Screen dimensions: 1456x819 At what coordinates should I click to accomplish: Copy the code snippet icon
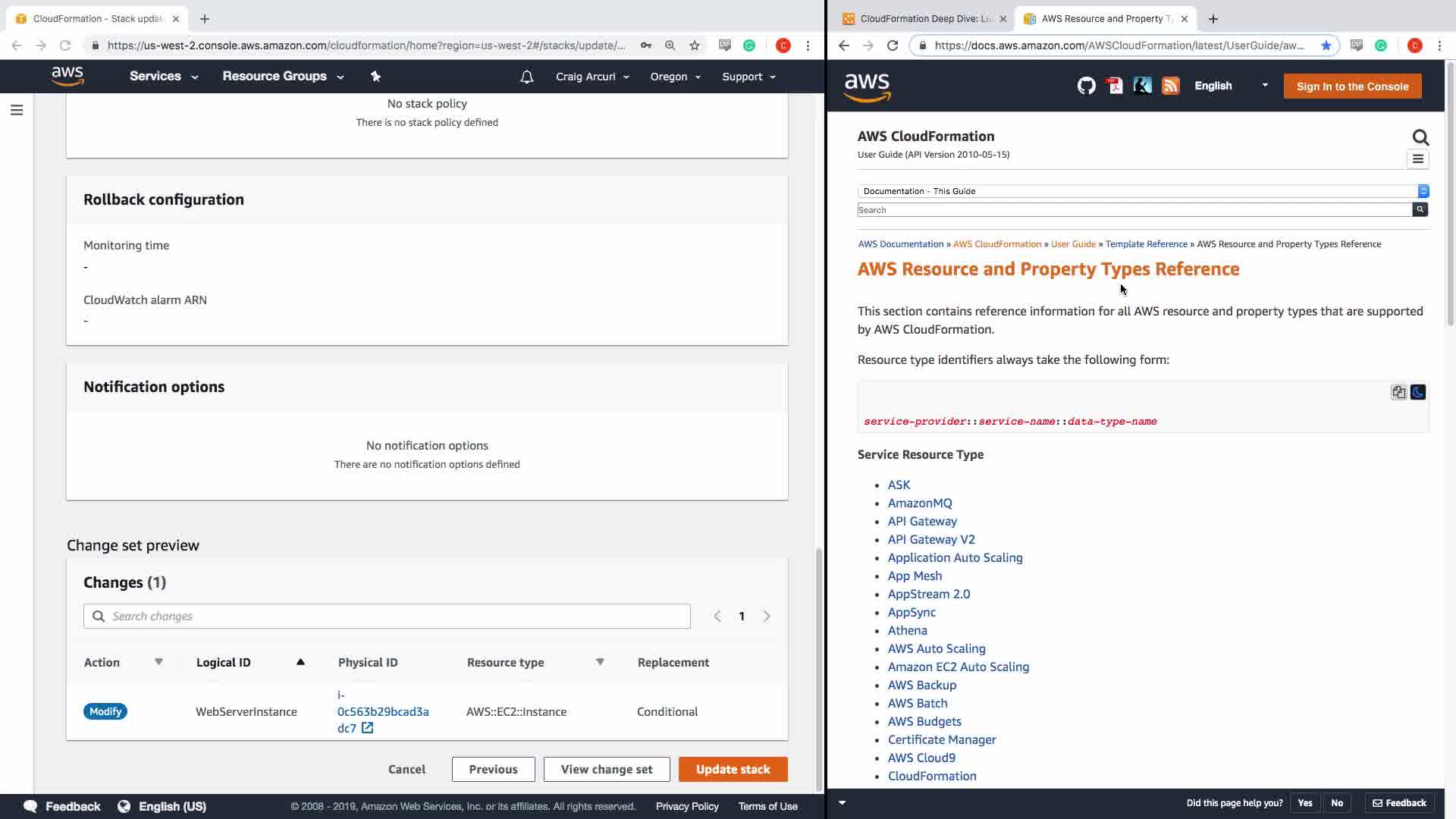[1398, 392]
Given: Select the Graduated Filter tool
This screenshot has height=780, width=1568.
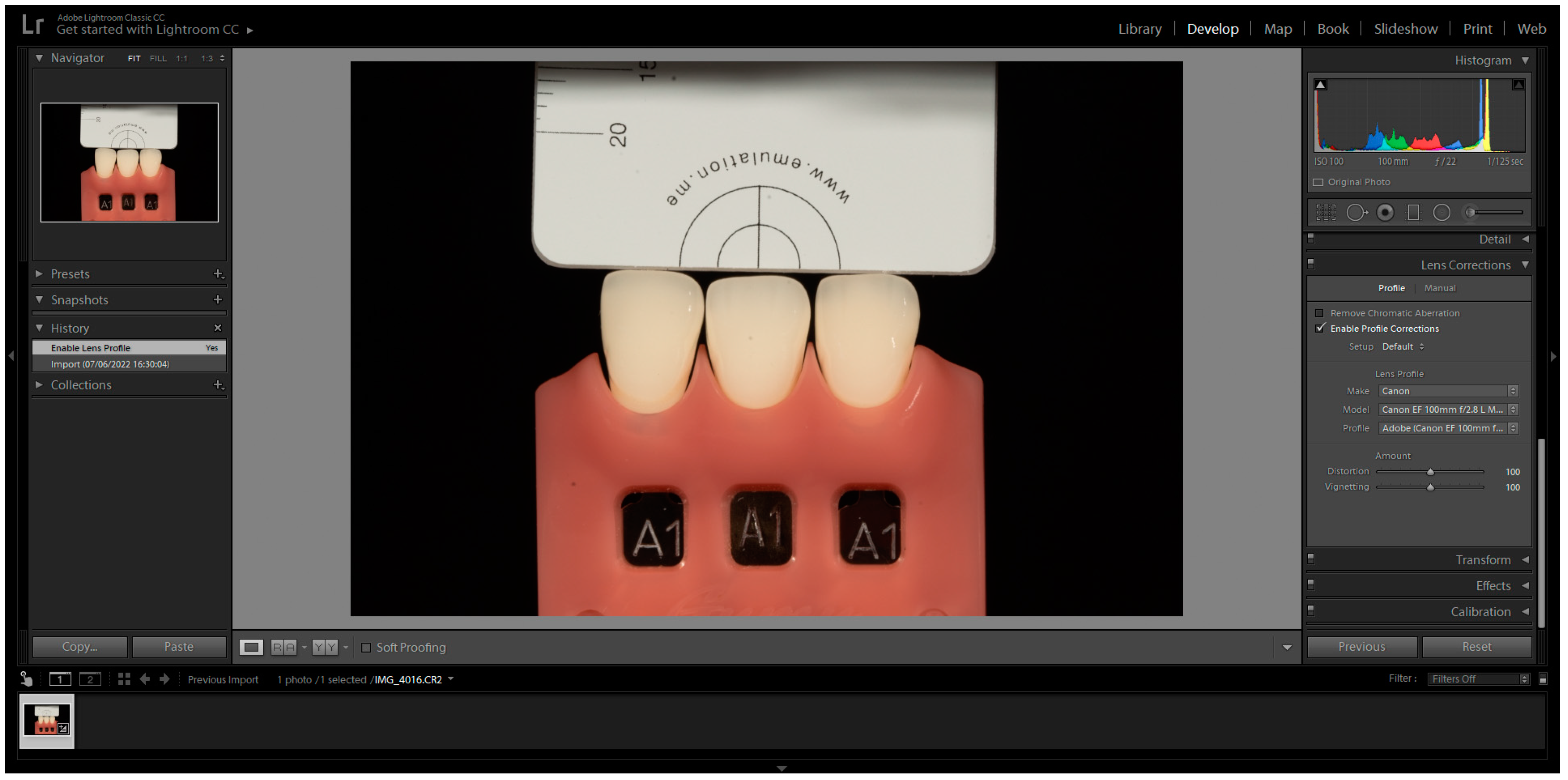Looking at the screenshot, I should (1414, 212).
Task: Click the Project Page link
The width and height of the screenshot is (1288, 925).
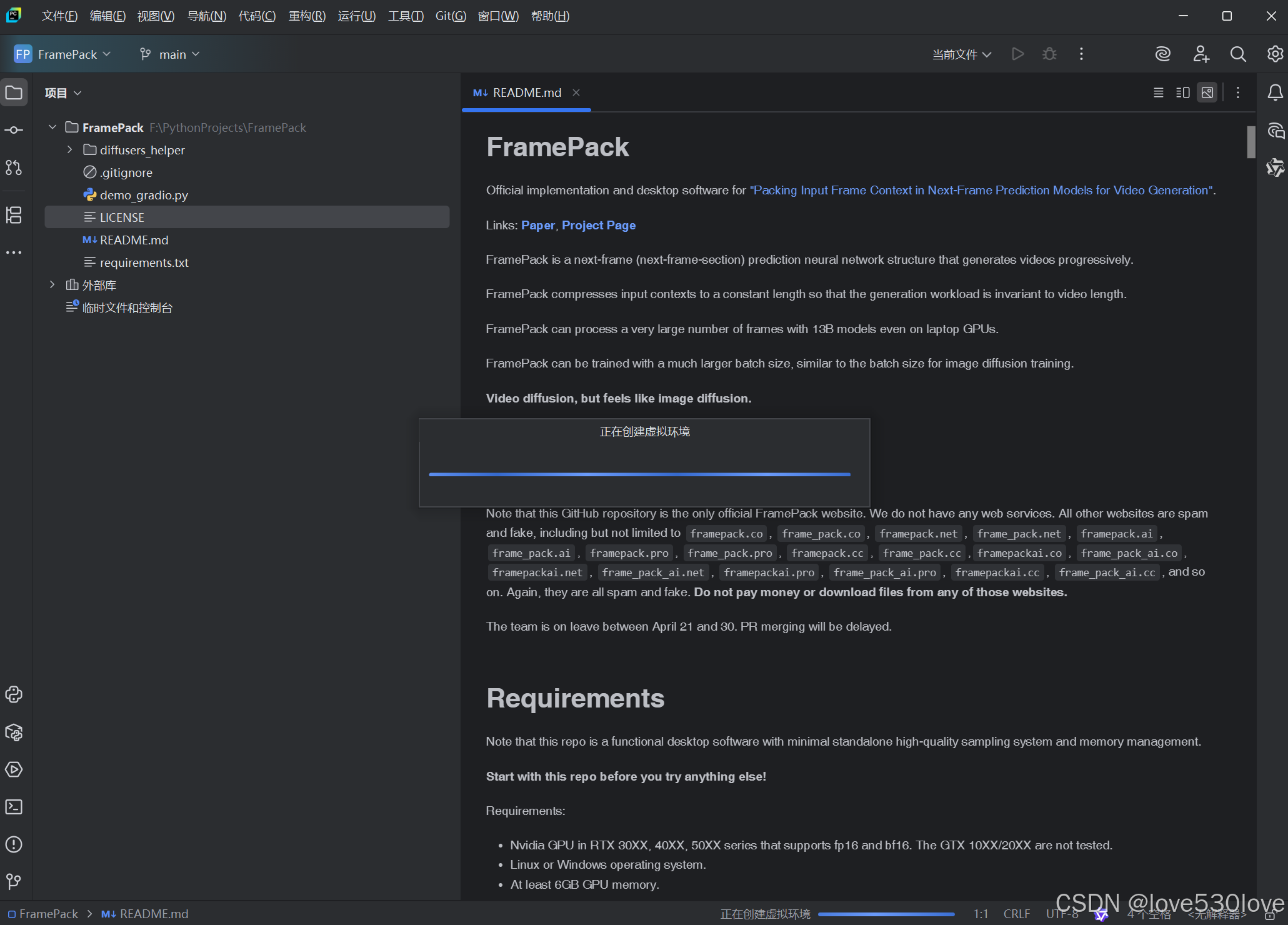Action: coord(598,225)
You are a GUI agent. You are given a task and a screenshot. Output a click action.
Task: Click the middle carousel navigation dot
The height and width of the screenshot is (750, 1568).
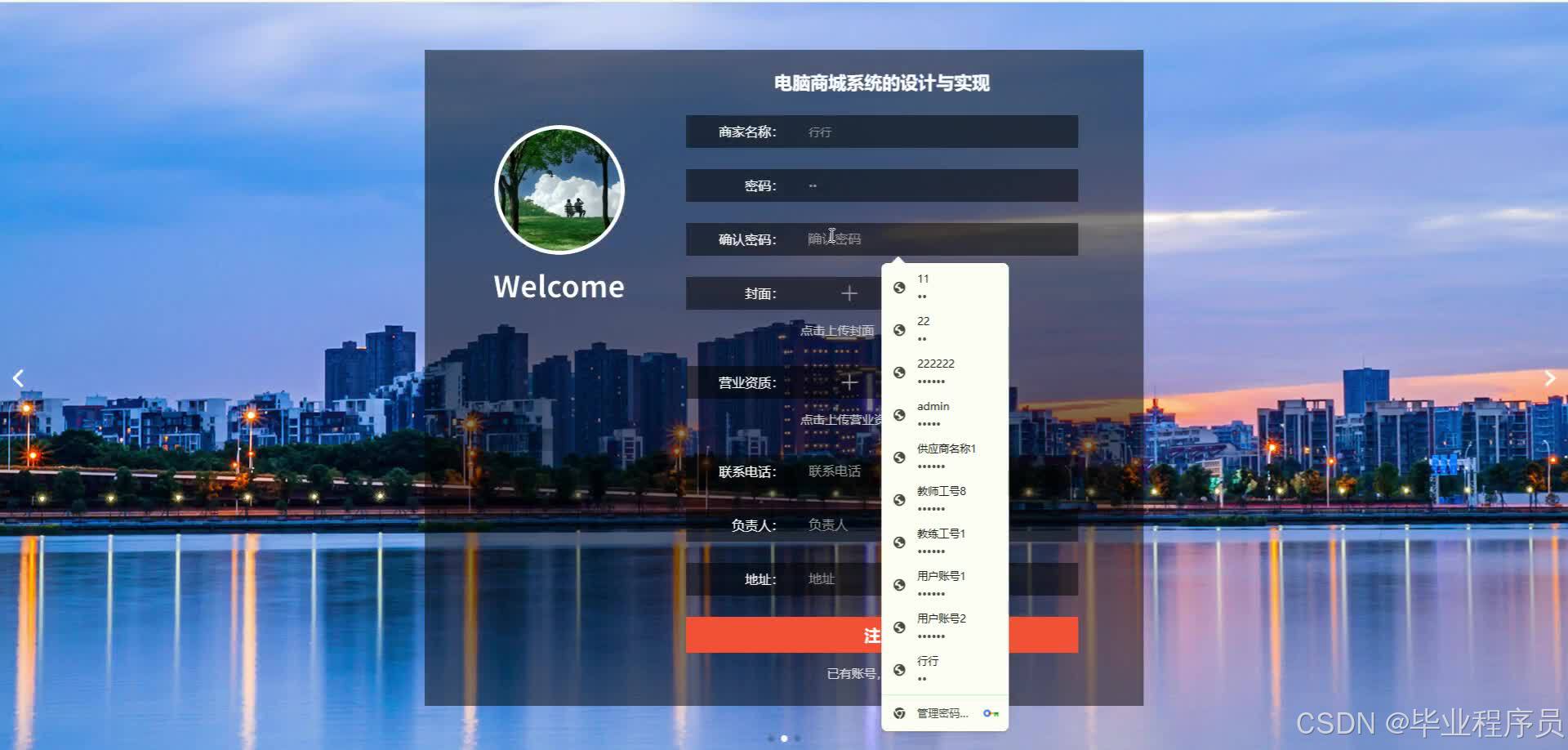click(x=784, y=738)
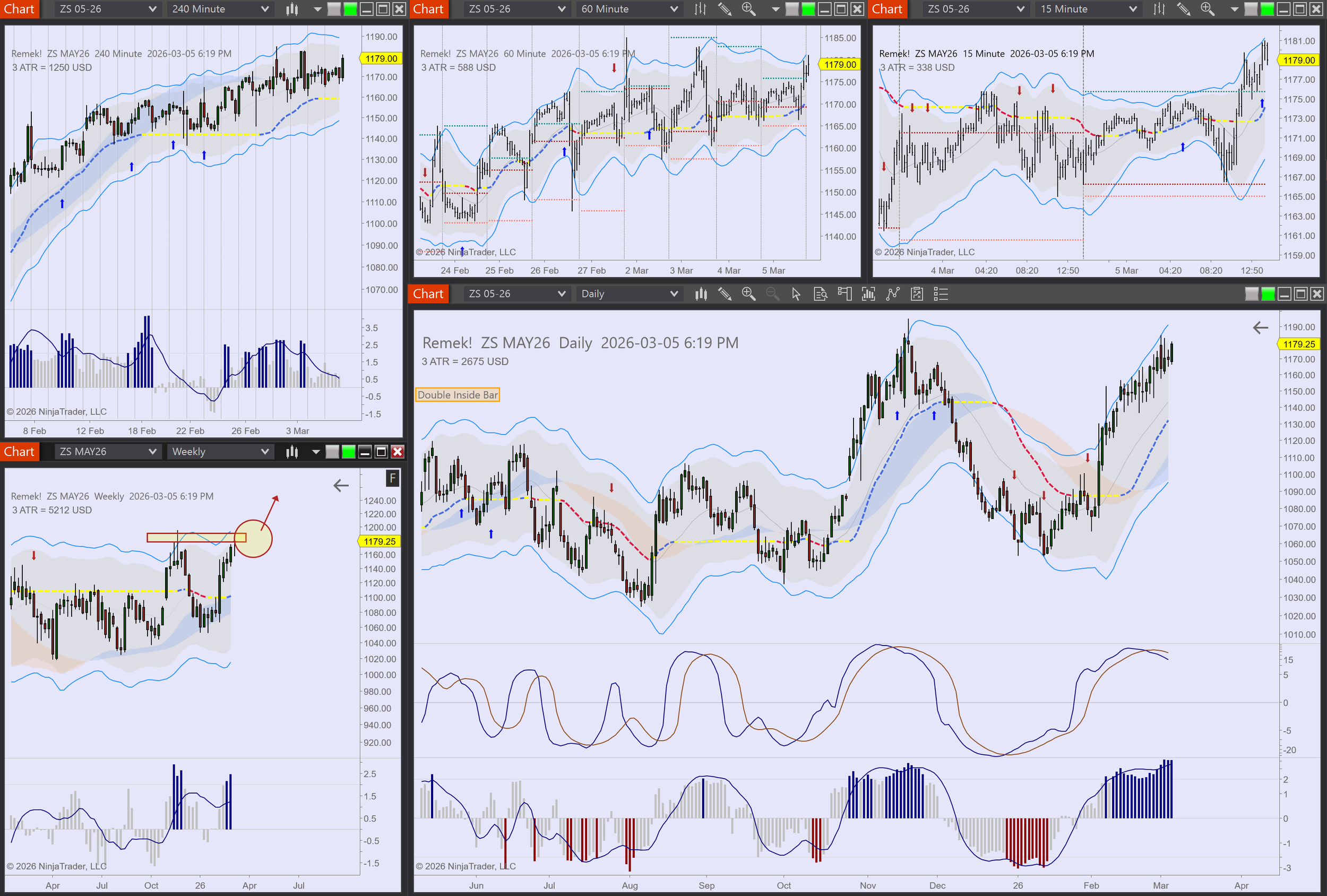Open Data Box icon in Daily toolbar

click(821, 294)
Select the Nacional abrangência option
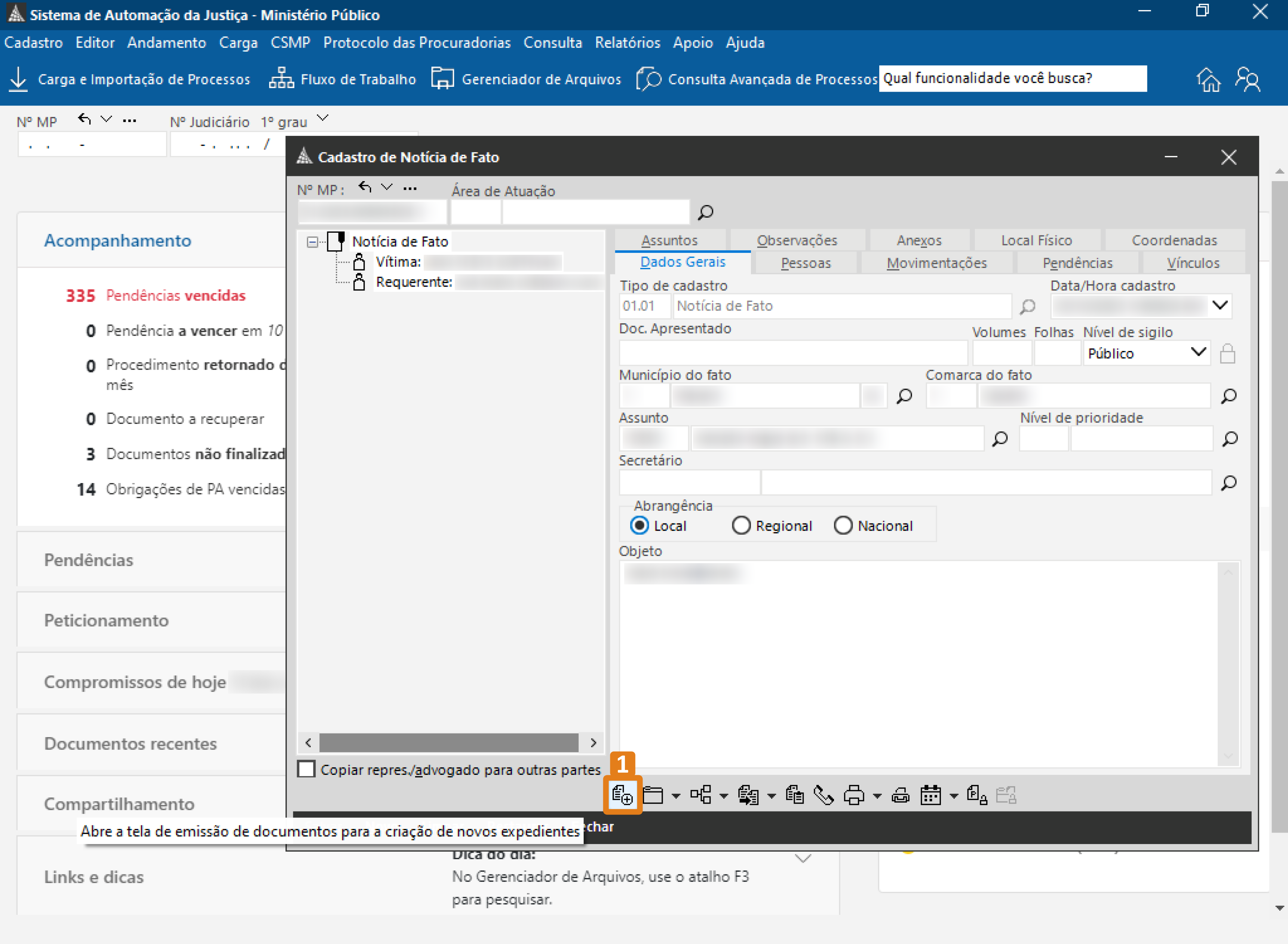The height and width of the screenshot is (944, 1288). pyautogui.click(x=843, y=525)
***
Leave the pictures out, then output exactly the lines from the "Task: Click the middle" line through the end of the records above, and no others.

Task: Click the middle carousel navigation dot
The height and width of the screenshot is (750, 1568).
click(x=784, y=738)
Open Data Box icon in Daily toolbar

click(821, 294)
Select the Nacional abrangência option
The height and width of the screenshot is (944, 1288). pyautogui.click(x=843, y=525)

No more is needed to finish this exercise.